Single by Cris Cab

from the album Where I Belong
- Released: September 30, 2013
- Recorded: 2013
- Genre: Pop rock, funk, reggae
- Length: 3:33
- Label: Island Def Jam
- Songwriters: Dallas Austin, Pharrell Williams, Cristian Cabrerizo
- Producers: Dallas Austin, Pharrell Williams

Cris Cab singles chronology
| "Good Girls (Don't Grow on Trees)" (2012) | "Liar Liar" (2013) | "Loves Me Not" (2014) |

Music video
- "Liar Liar" on YouTube

= Liar Liar (Cris Cab song) =

"Liar Liar" is the first internationally charting single by the American singer-songwriter Cris Cab, released on Island Def Jam Records.

It was written by Cab, Dallas Austin and Pharrell Williams and produced by Austin and Williams. Though Williams is featured in the song and the accompanying music video he is not officially credited on the cover of the single as a featured artist.

==Music video==
A music video for the single was filmed by Aggressive, directed by Alex Topaller and Dan Shapiro and produced by Shapiro and Kelvin Carver. The video, shot in black and white, shows Cab strumming his guitar, or singing or in a relationship with some mysterious women. The video is an array of such women, an "arresting symmetry" in light and in shadow about some dangerous relationships with these attractive women showing off with their parallel mirrored images.

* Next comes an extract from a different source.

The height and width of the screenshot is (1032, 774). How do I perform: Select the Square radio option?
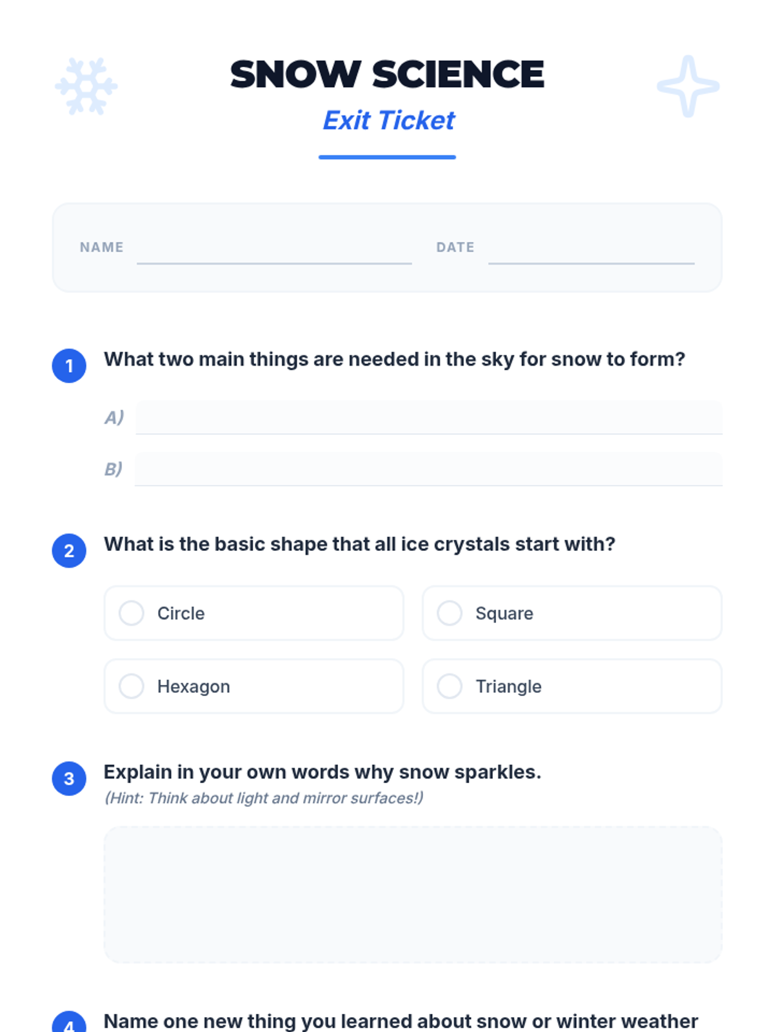(x=572, y=613)
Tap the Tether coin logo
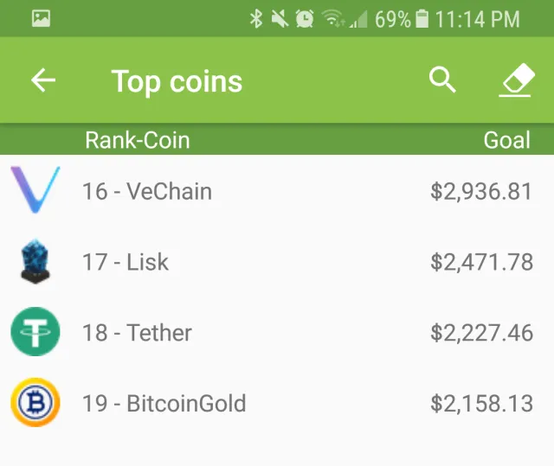The width and height of the screenshot is (554, 466). [x=35, y=332]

Pharrell Williams makes a cameo appearance. Visuals and bits of intimate narrative are revealed and obscured by these reflections, teasing the viewer that there is tantalizing truth to be revealed. The video ends with one of the girls "capturing" Cab and tying him to a chair.

==Chart performance==
The single first charted on the Dutch Top 40 in 2013 reaching number 9. It has since become an international hit for him, peaking at number 14 on the Dutch Single Top 100, number 25 in Germany and becoming a charting hit in France and in Belgium in both Flanders and French language markets.

==Charts==

===Weekly charts===

| Chart (2013–2014) | Peak position |
|---|---|
| Austria (Ö3 Austria Top 40) | 9 |
| Belgium (Ultratop 50 Flanders) | 32 |
| Belgium Urban (Ultratop Flanders) | 7 |
| Belgium (Ultratop 50 Wallonia) | 22 |
| Canada Hot 100 (Billboard) | 60 |
| Czech Republic Airplay (ČNS IFPI) | 24 |
| Denmark (Tracklisten) | 40 |
| Finland (Suomen virallinen lista) | 17 |
| France (SNEP) | 5 |
| Germany (GfK) | 9 |
| Hungary (Rádiós Top 40) | 2 |
| Hungary (Single Top 40) | 10 |
| Israel International Airplay (Media Forest) | 1 |
| Italy (FIMI) | 6 |
| Lebanon (The Official Lebanese Top 20) | 1 |
| Netherlands (Dutch Top 40) | 9 |
| Netherlands (Single Top 100) | 14 |
| Poland Airplay (ZPAV) | 2 |
| Poland (Video Chart) | 3 |
| Romania (Airplay 100) | 18 |
| Slovakia Airplay (ČNS IFPI) | 8 |
| Slovenia (SloTop50) | 6 |
| Spain (Promusicae) | 44 |
| Switzerland (Schweizer Hitparade) | 8 |

===Year-end charts===

| Chart (2013) | Position |
|---|---|
| Netherlands (Dutch Top 40) | 88 |

| Chart (2014) | Position |
|---|---|
| Belgium (Ultratop Wallonia) | 59 |
| Belgium Urban (Ultratop) | 19 |
| France (SNEP) | 15 |
| Germany (Official German Charts) | 67 |
| Hungary (Rádiós Top 40) | 20 |
| Hungary (Single Top 40) | 62 |
| Israel (Media Forest) | 13 |
| Italy (FIMI) | 52 |
| Netherlands (Dutch Top 40) | 54 |
| Poland (ZPAV) | 21 |
| Slovenia (SloTop50) | 27 |
| Switzerland (Schweizer Hitparade) | 61 |

==Certifications==

| Region | Certification | Certified units/sales |
| France | — | 65,300 |
| Germany (BVMI) | Gold | 150,000^{^} |
| Italy (FIMI) | Platinum | 30,000^{‡} |
| Sweden (GLF) | Gold | 20,000^{‡} |
| Switzerland (IFPI Switzerland) | Gold | 15,000^{^} |
^{^} Shipments figures based on certification alone. ^{‡} Sales+streaming figures based on certification alone.